Dans de nombreux cas, les enquêtes et les poursuites sont ralenties ou bloquées en raison du manque de connaissances sur la loi de 2016. Cela a également entravé les efforts qui visent à punir et à décourager la traite. Les juges qui connaissent mal la loi ont eu tendance à se prononcer sur les dossiers sur la base du droit pénal général, ce qui peut aboutir à des décisions plus clémentes dans les crimes de traite des êtres humains. Alors que la loi de 2016 prévoit des sanctions sévères qui vont de 10 à 15 ans de prison, le seul trafiquant condamné au cours de l’année dernière a reçu une peine de quatre mois.

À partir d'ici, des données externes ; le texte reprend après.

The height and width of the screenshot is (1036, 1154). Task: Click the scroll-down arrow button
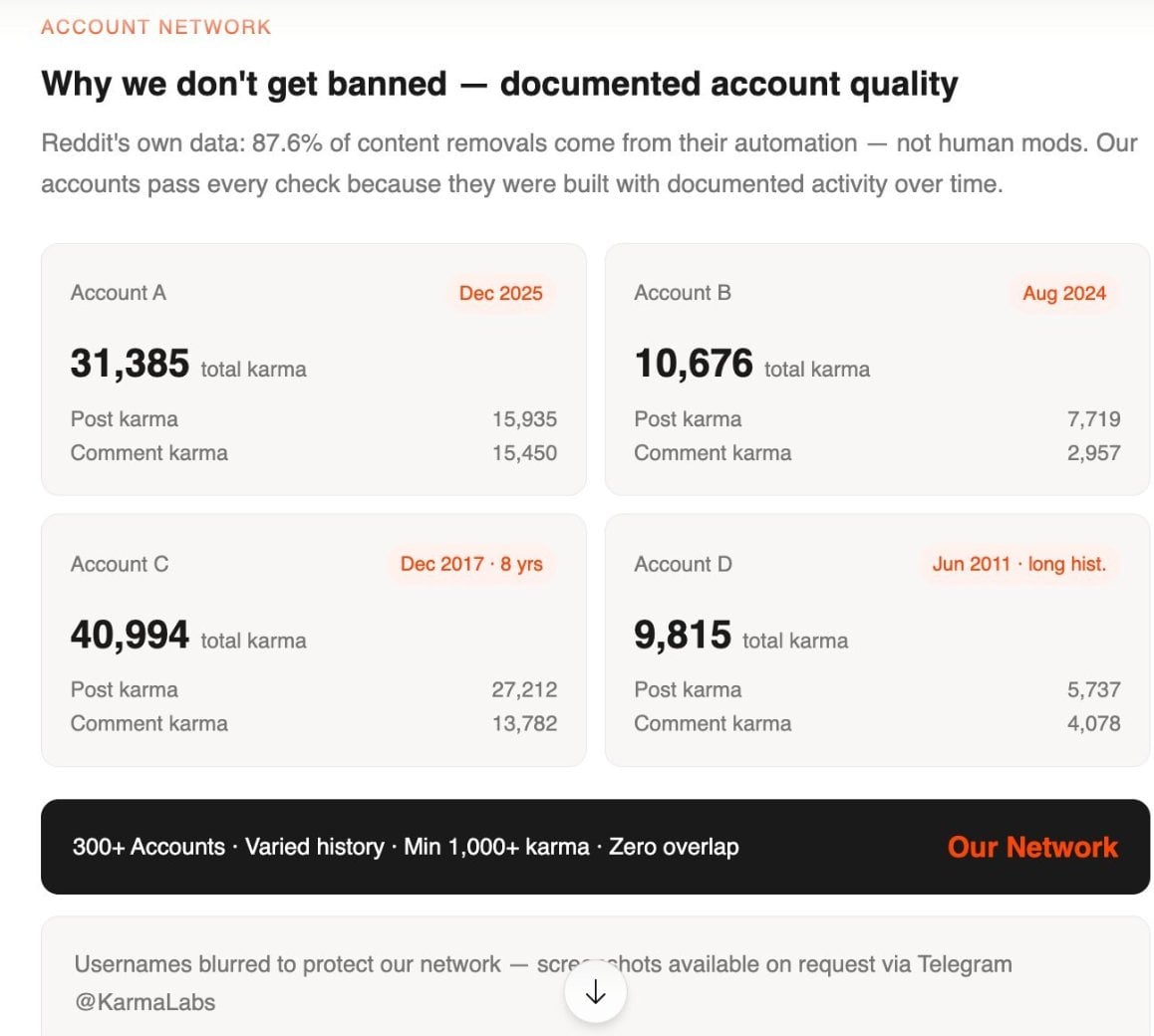pyautogui.click(x=595, y=992)
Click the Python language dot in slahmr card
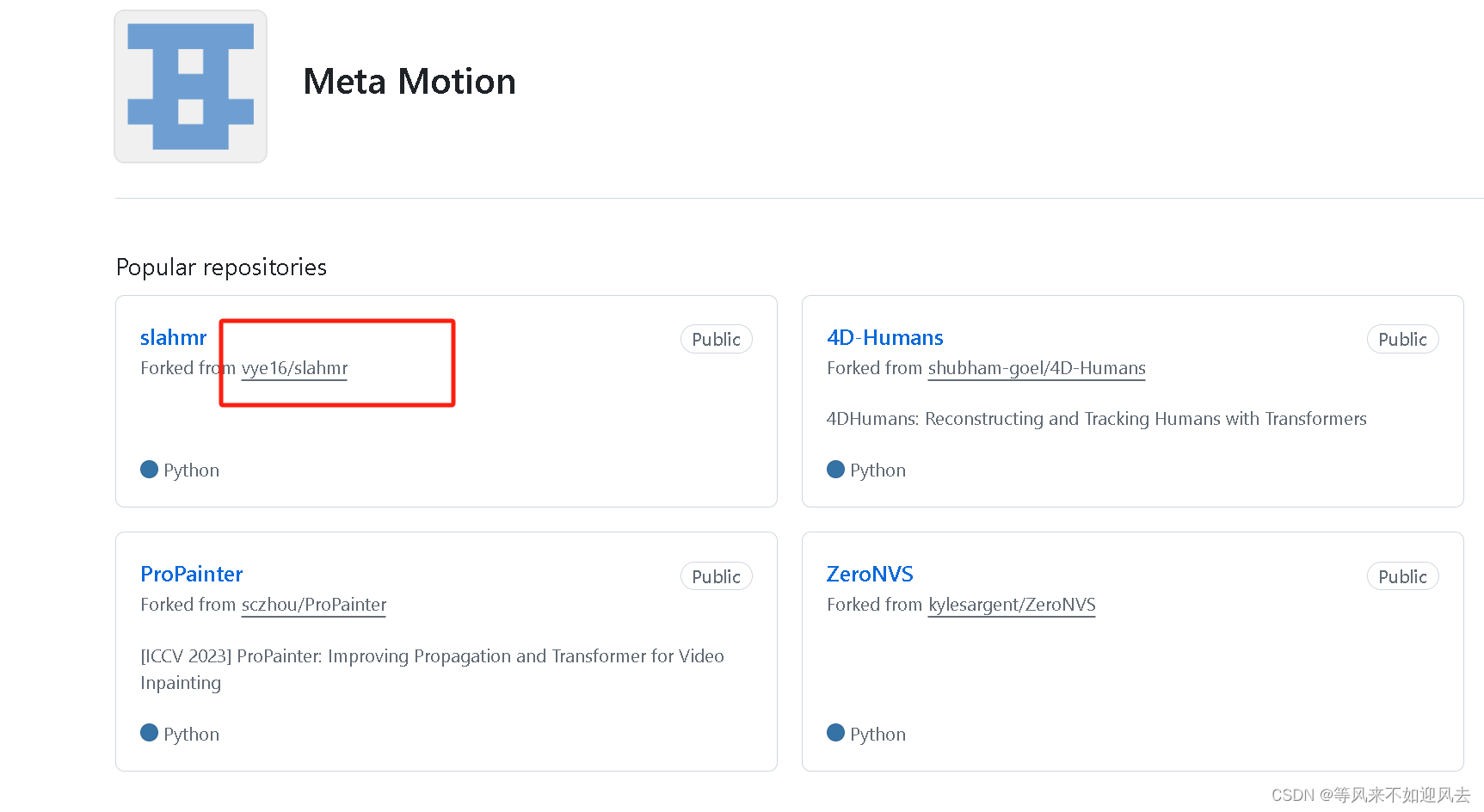Image resolution: width=1484 pixels, height=812 pixels. 149,470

Cependant, les efforts actuels sont insuffisants. Les réponses judiciaires et policières à la traite sont encore entravées par un manque de sensibilisation en ce qui concerne la loi sur la traite, les mécanismes juridiques et de poursuite qu’elle offre, et quand elle doit avoir préséance sur le droit pénal général.
La nécessité de combler ces lacunes en matière de connaissances est particulièrement importante aujourd’hui en Tunisie car il semble que le risque de traite des êtres humains à travers le pays et vers le pays augmente. Un nombre croissant de migrants étrangers en situation irrégulière sont arrivés dans le pays ces dernières années. L’absence d’autorisation de séjour officielle les a rendus vulnérables au travail forcé et à la traite dans le pays – un facteur qui se reflète dans le nombre élevé de victimes ivoiriennes enregistrées ces dernières années.
La Tunisie devient également de plus en plus un pays de transit de migrants irréguliers, perçue comme un moyen plus sûr et plus fiable que la Libye pour atteindre l’Europe. Bien que la plupart des migrants arrivent en Tunisie et partent sans être victimes des trafiquants, l’exploitation augmente.
Le NCTIP dispose des outils et de la volonté nécessaire pour faire face au risque accru de traite. Toutefois, pour relever le défi, la mise en œuvre de la loi de 2016 devrait être étendue. Une attention particulière devrait être accordée à la formation technique du personnel judiciaire et des forces de l’ordre, ainsi qu’à la sensibilisation du public.
Les trois dernières années ont dévoilé que l’élaboration d’une nouvelle législation est la partie la plus facile de la réforme. Le plus difficile est de s’assurer que les réformes juridiques, et les outils qui les accompagnent sont compris, internalisés et mis en œuvre par les acteurs judiciaires et de maintien de l’ordre public. La Tunisie a réalisé des progrès importants dans ses efforts de lutte contre le trafic des êtres humains depuis 2016, mais il reste beaucoup à faire.